### PROBLEM TO WORK ON
Quote the entries from the line containing "You are a computer-use agent. Screen" through the line containing "click(570, 263)", both included, leaving out the pictures.

### DATA SECTION

⟨

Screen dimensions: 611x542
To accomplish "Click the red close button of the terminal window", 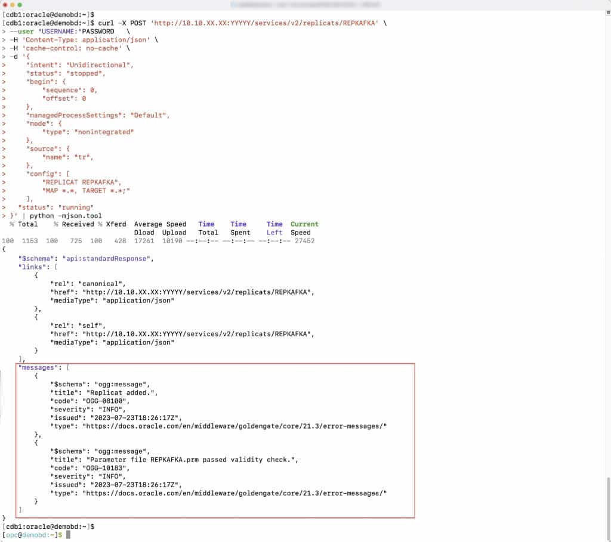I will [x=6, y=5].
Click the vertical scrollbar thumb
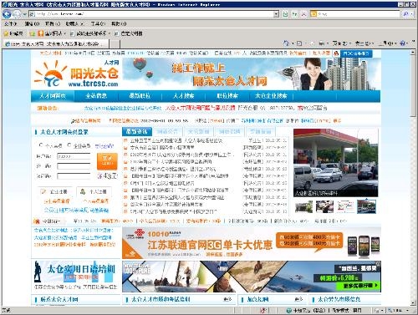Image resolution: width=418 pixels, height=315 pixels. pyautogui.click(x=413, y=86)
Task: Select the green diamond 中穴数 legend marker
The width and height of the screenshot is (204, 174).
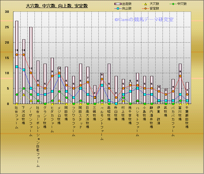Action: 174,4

⟩
⟨

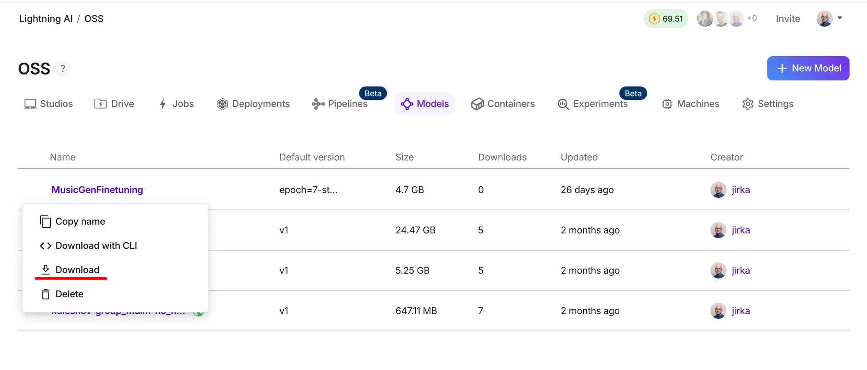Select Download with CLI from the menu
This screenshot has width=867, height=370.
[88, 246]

⟩
⟨

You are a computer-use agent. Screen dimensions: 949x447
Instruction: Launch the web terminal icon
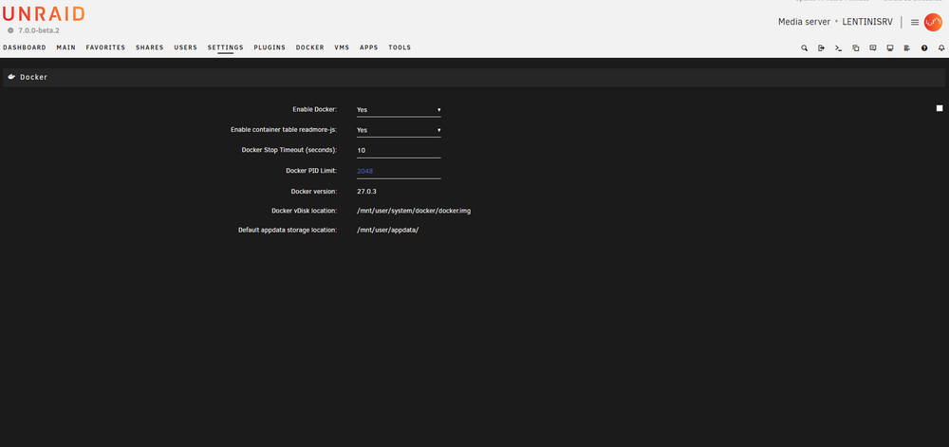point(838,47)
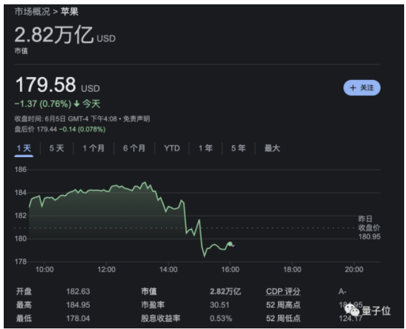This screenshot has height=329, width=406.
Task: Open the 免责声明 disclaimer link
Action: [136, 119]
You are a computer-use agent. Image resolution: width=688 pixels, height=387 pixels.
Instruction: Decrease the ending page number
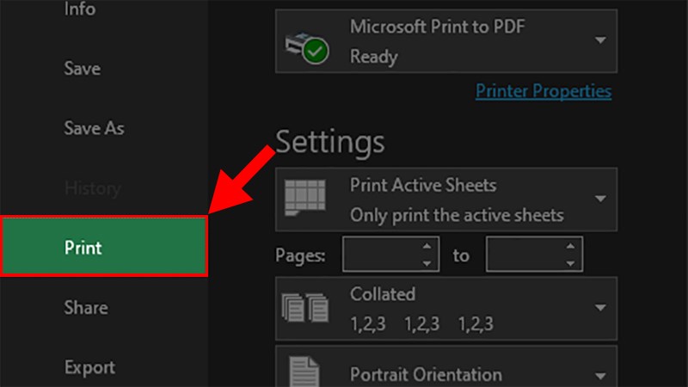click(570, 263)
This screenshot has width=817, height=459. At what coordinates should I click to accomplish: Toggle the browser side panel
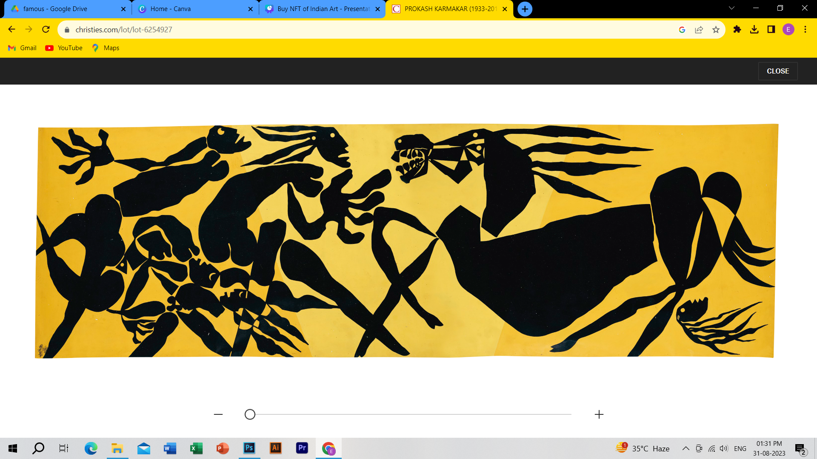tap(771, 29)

⟩

### WORKED ANSWER
You are a computer-use agent. Screen dimensions: 949x447
Instruction: Launch the web terminal icon
point(838,47)
This screenshot has height=329, width=406.
Task: Open the 免责声明 disclaimer link
Action: [136, 119]
You are a computer-use agent. Image resolution: width=688 pixels, height=387 pixels.
Instruction: Decrease the ending page number
click(570, 263)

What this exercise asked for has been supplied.